Highlander Silver Corp.
Notes to the Consolidated Financial Statements
(Expressed in Canadian Dollars, Unless Noted Otherwise)
For the years ended September 30, 2024 and September 30, 2023
- Nature of operations and going concern
Highlander Silver Corp. (the "Company" or "Highlander") was incorporated under the laws of the Province of British Columbia, Canada. The Company's head office is located at 2500 – 100 King Street West, Toronto, Ontario, Canada, M5X 1A9. Its records office is located at 1200 - 750 West Pender Street, Vancouver, British Columbia, Canada, V6C 2T8. Its main business activity is the acquisition, exploration and evaluation of mineral properties located in Peru. These consolidated financial statements of the Company as at and for the years ended September 30, 2024 and September 30, 2023 comprise the Company and its subsidiaries (Note 2(b)). The Company's common shares trade on the Canadian Securities Exchange.
The Company has not yet determined whether its mineral property interests contain mineral reserves that are economically viable. The Company's continued operations, and the underlying value and recoverability of the amounts shown for mineral property interests, are entirely dependent upon the existence of economically recoverable mineral reserves of the Company and those in which it holds a mineral property or shareholder interest. The continued exploration and development of projects will depend on it receiving future cash flows from its ability to obtain share capital financing.
These consolidated financial statements are prepared on the basis that the Company will continue as a going concern, which assumes that the Company will be able to continue in operation for the foreseeable future and will be able to realize its assets and discharge its liabilities and commitments in the normal course of operations. As an exploration stage company, the Company does not have traditional revenue sources, and historically has relied on property option or sale proceeds and share capital financing to cover its property acquisition, exploration and evaluation expenditures and operating expenses.
As at September 30, 2024, the Company had equity of $10,945,987 (September 30, 2023 – $283,555) and a working capital of $756,931 (September 30, 2023 – $17,888). The Company has financed its operations primarily through the issuance of common shares. The Company will continue to require additional funding to maintain its ongoing exploration programs, property maintenance payments and operations and administration for the next fiscal year. The Company also recognizes that exploration expenditures may change with ongoing results and, as a result, it may be required to obtain additional financing. These uncertainties may cast significant doubt about the Company's ability to continue as a going concern.

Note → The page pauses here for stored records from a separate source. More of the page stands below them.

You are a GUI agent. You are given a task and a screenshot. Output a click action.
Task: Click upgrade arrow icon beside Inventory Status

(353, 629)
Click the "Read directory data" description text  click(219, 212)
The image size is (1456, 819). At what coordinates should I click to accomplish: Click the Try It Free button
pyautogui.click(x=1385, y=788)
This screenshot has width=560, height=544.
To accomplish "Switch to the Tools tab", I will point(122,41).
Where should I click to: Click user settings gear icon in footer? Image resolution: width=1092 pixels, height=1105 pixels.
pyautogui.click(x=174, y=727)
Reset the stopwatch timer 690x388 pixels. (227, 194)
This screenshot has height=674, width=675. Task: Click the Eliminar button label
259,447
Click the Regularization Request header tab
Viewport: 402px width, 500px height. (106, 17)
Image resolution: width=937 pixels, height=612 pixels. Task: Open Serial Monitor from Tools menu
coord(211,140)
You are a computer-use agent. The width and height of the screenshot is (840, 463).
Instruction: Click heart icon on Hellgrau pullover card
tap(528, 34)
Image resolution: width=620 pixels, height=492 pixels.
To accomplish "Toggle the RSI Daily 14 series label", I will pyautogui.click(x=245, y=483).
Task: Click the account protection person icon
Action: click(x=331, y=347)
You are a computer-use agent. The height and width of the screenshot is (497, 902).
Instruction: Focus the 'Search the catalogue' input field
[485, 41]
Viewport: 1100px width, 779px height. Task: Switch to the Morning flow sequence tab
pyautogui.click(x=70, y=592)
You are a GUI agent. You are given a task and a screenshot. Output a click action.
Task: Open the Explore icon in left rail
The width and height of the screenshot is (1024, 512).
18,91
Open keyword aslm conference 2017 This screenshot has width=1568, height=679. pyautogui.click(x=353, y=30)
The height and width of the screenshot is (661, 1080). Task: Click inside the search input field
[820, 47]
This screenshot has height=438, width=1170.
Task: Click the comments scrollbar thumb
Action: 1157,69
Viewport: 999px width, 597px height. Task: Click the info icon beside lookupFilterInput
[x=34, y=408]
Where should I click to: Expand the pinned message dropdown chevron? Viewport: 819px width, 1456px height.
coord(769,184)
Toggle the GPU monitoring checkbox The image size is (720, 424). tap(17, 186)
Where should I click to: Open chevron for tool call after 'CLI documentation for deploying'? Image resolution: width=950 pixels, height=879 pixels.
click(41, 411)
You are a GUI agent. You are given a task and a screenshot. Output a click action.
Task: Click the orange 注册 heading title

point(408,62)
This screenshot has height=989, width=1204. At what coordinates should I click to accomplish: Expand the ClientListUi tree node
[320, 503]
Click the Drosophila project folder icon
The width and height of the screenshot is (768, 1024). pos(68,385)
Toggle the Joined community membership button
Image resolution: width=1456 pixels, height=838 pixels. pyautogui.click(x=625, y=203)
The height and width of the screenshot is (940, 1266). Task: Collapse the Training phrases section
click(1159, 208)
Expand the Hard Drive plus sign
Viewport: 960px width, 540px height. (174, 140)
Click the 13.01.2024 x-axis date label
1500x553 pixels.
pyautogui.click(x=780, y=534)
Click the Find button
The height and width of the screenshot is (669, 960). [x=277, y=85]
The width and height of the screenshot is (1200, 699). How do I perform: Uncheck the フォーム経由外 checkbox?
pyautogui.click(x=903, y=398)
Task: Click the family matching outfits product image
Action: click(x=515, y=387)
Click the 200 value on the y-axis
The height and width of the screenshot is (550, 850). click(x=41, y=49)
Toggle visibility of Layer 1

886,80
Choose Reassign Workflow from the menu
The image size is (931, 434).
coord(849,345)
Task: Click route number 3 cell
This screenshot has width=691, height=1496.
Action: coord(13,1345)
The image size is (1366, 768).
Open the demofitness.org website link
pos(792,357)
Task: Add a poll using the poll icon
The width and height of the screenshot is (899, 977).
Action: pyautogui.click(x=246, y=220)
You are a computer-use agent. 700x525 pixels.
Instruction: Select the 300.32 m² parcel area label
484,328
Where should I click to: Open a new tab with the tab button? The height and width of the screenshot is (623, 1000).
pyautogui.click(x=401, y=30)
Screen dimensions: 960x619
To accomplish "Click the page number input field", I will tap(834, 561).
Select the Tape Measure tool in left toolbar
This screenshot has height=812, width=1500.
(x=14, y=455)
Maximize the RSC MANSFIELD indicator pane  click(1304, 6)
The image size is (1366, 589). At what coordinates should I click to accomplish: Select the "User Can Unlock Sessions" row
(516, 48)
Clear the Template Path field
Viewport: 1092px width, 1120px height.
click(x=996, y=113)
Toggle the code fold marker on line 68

On October 17, 2023, the Company consolidated its issued share capital on a ratio of two (2) old common shares for every one (1) new post-consolidated common share (the "Share Consolidation"). The current and comparative references to the common shares, weighted average number of common shares, loss per share, acquisitions, stock options and warrants have been restated to give effect to this Share Consolidation.
- Material accounting policy information
(a) Basis of presentation
These consolidated financial statements have been prepared in accordance with IFRS Accounting Standards ("IFRS"), as issued by the International Accounting Standards Board ("IASB") and the International Financial Reporting Interpretations Committee and have been applied consistently by the Company and its subsidiaries.
These consolidated financial statements have been prepared on an historical cost basis, except for financial instruments which are classified as fair value through profit or loss ("FVTPL"). In addition, these financial statements have been prepared using the accrual basis of accounting, except for cash flow information.
All amounts on these consolidated financial statements are presented in Canadian dollars which is the functional currency of the Company and its subsidiaries with the exception of Minera CAPPEX S.A.C. and Reliant Ventures S.A.C. which have a functional currency of Peruvian Soles.
(b) Principles of consolidation
These consolidated financial statements include the financial information of the Company and its subsidiaries.
Subsidiaries are entities controlled by the Company and are included in the consolidated financial statements from the date that control commences until the date that control ceases. The accounting policies of subsidiaries are changed where necessary to align them with the policies adopted by the Company.
Highlander Silver Corp.
Notes to the Consolidated Financial Statements
(Expressed in Canadian Dollars, Unless Noted Otherwise)
For the years ended September 30, 2024 and September 30, 2023
The consolidated financial statements include the following entities:
| Highlander Silver Corp. | 100% | Parent company |
|---|---|---|
| Pacific West Exploration Services Inc. | 100% | Exploration Company |
| Cappex Mineral Ventures Inc. | 100% | Holding Company |
| Minera CAPPEX S.A.C. | 100% | Exploration company |
| Reliant Ventures S.A.C | 100% | Exploration company |
| San Luis Resources (BVI) Inc. | 100% | Holding company |
| San Luis Minerals (BVI) Inc | 100% | Holding company |
| Silver Standard Peru (BVI) Inc. | 100% | Holding company |
Inter-company balances and transactions, and any unrealized income (loss) and expenses arising from intercompany transactions, are eliminated in preparing the consolidated financial statements. Unrealized gains arising from transactions with equity accounted investees are eliminated against the investment to the extent of the Company's interest in the investee. Unrealized losses are eliminated in the same way as unrealized gains, but only to the extent that there is no evidence of impairment.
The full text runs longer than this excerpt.